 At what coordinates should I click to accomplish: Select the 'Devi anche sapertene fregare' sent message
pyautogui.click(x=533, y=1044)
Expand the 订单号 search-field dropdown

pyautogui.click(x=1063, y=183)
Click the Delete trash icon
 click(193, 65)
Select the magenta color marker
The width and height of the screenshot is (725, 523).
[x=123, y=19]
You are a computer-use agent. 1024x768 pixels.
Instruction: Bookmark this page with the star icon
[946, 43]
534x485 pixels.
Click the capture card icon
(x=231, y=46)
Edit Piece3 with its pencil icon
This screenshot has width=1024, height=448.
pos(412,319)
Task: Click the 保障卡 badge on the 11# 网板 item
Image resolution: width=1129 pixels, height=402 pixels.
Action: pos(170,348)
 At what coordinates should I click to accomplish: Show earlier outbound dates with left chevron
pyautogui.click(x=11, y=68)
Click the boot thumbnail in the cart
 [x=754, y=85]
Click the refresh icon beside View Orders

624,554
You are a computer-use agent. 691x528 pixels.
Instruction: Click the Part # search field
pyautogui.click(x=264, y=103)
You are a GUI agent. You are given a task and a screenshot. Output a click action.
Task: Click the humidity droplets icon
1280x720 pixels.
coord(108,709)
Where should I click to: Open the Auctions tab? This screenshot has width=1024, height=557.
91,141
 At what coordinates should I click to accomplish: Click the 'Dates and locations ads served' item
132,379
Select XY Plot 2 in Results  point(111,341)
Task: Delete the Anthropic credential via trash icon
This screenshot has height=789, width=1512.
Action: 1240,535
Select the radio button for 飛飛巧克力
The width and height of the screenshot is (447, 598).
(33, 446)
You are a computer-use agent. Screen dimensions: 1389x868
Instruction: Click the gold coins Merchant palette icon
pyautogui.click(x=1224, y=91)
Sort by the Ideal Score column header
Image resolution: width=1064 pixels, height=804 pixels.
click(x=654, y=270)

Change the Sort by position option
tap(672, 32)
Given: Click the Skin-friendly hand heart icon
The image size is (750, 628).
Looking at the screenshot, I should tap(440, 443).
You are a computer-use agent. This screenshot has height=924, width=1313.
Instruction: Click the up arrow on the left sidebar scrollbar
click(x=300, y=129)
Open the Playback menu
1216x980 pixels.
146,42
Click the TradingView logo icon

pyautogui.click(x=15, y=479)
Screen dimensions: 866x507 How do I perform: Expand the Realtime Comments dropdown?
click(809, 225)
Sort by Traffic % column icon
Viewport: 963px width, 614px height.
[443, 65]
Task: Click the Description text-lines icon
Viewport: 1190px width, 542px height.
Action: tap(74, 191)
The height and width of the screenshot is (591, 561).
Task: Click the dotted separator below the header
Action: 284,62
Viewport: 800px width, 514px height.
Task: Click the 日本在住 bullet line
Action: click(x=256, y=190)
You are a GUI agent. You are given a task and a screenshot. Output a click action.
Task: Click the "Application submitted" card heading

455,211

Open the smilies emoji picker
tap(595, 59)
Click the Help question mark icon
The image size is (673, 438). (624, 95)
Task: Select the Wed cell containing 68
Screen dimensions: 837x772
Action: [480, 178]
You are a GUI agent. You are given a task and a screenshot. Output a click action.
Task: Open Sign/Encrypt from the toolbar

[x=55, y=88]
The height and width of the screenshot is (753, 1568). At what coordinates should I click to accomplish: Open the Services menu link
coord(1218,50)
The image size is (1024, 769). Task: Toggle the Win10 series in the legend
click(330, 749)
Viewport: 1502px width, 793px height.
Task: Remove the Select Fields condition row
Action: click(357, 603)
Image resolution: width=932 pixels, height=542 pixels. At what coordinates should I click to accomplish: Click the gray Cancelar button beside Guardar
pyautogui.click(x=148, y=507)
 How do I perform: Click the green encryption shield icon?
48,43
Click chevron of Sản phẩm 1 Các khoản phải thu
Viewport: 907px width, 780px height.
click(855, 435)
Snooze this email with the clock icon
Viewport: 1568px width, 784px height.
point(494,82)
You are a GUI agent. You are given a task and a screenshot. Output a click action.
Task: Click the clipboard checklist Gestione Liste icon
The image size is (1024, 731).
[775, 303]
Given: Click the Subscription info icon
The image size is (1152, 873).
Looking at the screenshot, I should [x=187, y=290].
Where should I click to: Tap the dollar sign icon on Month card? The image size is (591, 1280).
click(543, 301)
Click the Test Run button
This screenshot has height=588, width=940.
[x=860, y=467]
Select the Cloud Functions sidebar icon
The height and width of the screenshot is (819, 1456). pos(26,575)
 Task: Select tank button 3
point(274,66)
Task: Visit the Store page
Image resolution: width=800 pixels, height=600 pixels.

WORK REQUIRED –
Repeat the records. Match them exactly.

WRITTEN ANSWER –
 At what coordinates should I click to accomplish: Select the 'Devi anche sapertene fregare' sent message
pyautogui.click(x=533, y=1044)
Expand the 订单号 search-field dropdown

pyautogui.click(x=1063, y=183)
Click the Delete trash icon
 click(193, 65)
Select the magenta color marker
The width and height of the screenshot is (725, 523).
[x=123, y=19]
You are a computer-use agent. 1024x768 pixels.
Instruction: Bookmark this page with the star icon
[946, 43]
534x485 pixels.
Click the capture card icon
(x=231, y=46)
Edit Piece3 with its pencil icon
This screenshot has width=1024, height=448.
pos(412,319)
Task: Click the 保障卡 badge on the 11# 网板 item
Image resolution: width=1129 pixels, height=402 pixels.
Action: pos(170,348)
 At what coordinates should I click to accomplish: Show earlier outbound dates with left chevron
pyautogui.click(x=11, y=68)
Click the boot thumbnail in the cart
 [x=754, y=85]
Click the refresh icon beside View Orders

624,554
You are a computer-use agent. 691x528 pixels.
Instruction: Click the Part # search field
pyautogui.click(x=264, y=103)
You are a GUI agent. You are given a task and a screenshot. Output a click action.
Task: Click the humidity droplets icon
1280x720 pixels.
coord(108,709)
Where should I click to: Open the Auctions tab? This screenshot has width=1024, height=557.
91,141
 At what coordinates should I click to accomplish: Click the 'Dates and locations ads served' item
132,379
Select XY Plot 2 in Results  point(111,341)
Task: Delete the Anthropic credential via trash icon
This screenshot has height=789, width=1512.
Action: 1240,535
Select the radio button for 飛飛巧克力
The width and height of the screenshot is (447, 598).
(33, 446)
You are a computer-use agent. Screen dimensions: 1389x868
Instruction: Click the gold coins Merchant palette icon
pyautogui.click(x=1224, y=91)
Sort by the Ideal Score column header
Image resolution: width=1064 pixels, height=804 pixels.
click(x=654, y=270)

Change the Sort by position option
tap(672, 32)
Given: Click the Skin-friendly hand heart icon
The image size is (750, 628).
Looking at the screenshot, I should tap(440, 443).
You are a computer-use agent. This screenshot has height=924, width=1313.
Instruction: Click the up arrow on the left sidebar scrollbar
click(x=300, y=129)
Open the Playback menu
1216x980 pixels.
146,42
Click the TradingView logo icon

pyautogui.click(x=15, y=479)
Screen dimensions: 866x507 How do I perform: Expand the Realtime Comments dropdown?
click(809, 225)
Sort by Traffic % column icon
Viewport: 963px width, 614px height.
[443, 65]
Task: Click the Description text-lines icon
Viewport: 1190px width, 542px height.
Action: tap(74, 191)
The height and width of the screenshot is (591, 561).
Task: Click the dotted separator below the header
Action: 284,62
Viewport: 800px width, 514px height.
Task: Click the 日本在住 bullet line
Action: click(x=256, y=190)
You are a GUI agent. You are given a task and a screenshot. Output a click action.
Task: Click the "Application submitted" card heading

455,211

Open the smilies emoji picker
tap(595, 59)
Click the Help question mark icon
The image size is (673, 438). (624, 95)
Task: Select the Wed cell containing 68
Screen dimensions: 837x772
Action: [480, 178]
You are a GUI agent. You are given a task and a screenshot. Output a click action.
Task: Open Sign/Encrypt from the toolbar

[x=55, y=88]
The height and width of the screenshot is (753, 1568). At what coordinates should I click to accomplish: Open the Services menu link
coord(1218,50)
The image size is (1024, 769). Task: Toggle the Win10 series in the legend
click(330, 749)
Viewport: 1502px width, 793px height.
Task: Remove the Select Fields condition row
Action: click(357, 603)
Image resolution: width=932 pixels, height=542 pixels. At what coordinates should I click to accomplish: Click the gray Cancelar button beside Guardar
pyautogui.click(x=148, y=507)
 How do I perform: Click the green encryption shield icon?
48,43
Click chevron of Sản phẩm 1 Các khoản phải thu
Viewport: 907px width, 780px height.
click(855, 435)
Snooze this email with the clock icon
Viewport: 1568px width, 784px height.
point(494,82)
You are a GUI agent. You are given a task and a screenshot. Output a click action.
Task: Click the clipboard checklist Gestione Liste icon
The image size is (1024, 731).
[775, 303]
Given: Click the Subscription info icon
The image size is (1152, 873).
Looking at the screenshot, I should [x=187, y=290].
Where should I click to: Tap the dollar sign icon on Month card? The image size is (591, 1280).
click(543, 301)
Click the Test Run button
This screenshot has height=588, width=940.
[x=860, y=467]
Select the Cloud Functions sidebar icon
The height and width of the screenshot is (819, 1456). pos(26,575)
 Task: Select tank button 3
point(274,66)
Task: Visit the Store page
Image resolution: width=800 pixels, height=600 pixels.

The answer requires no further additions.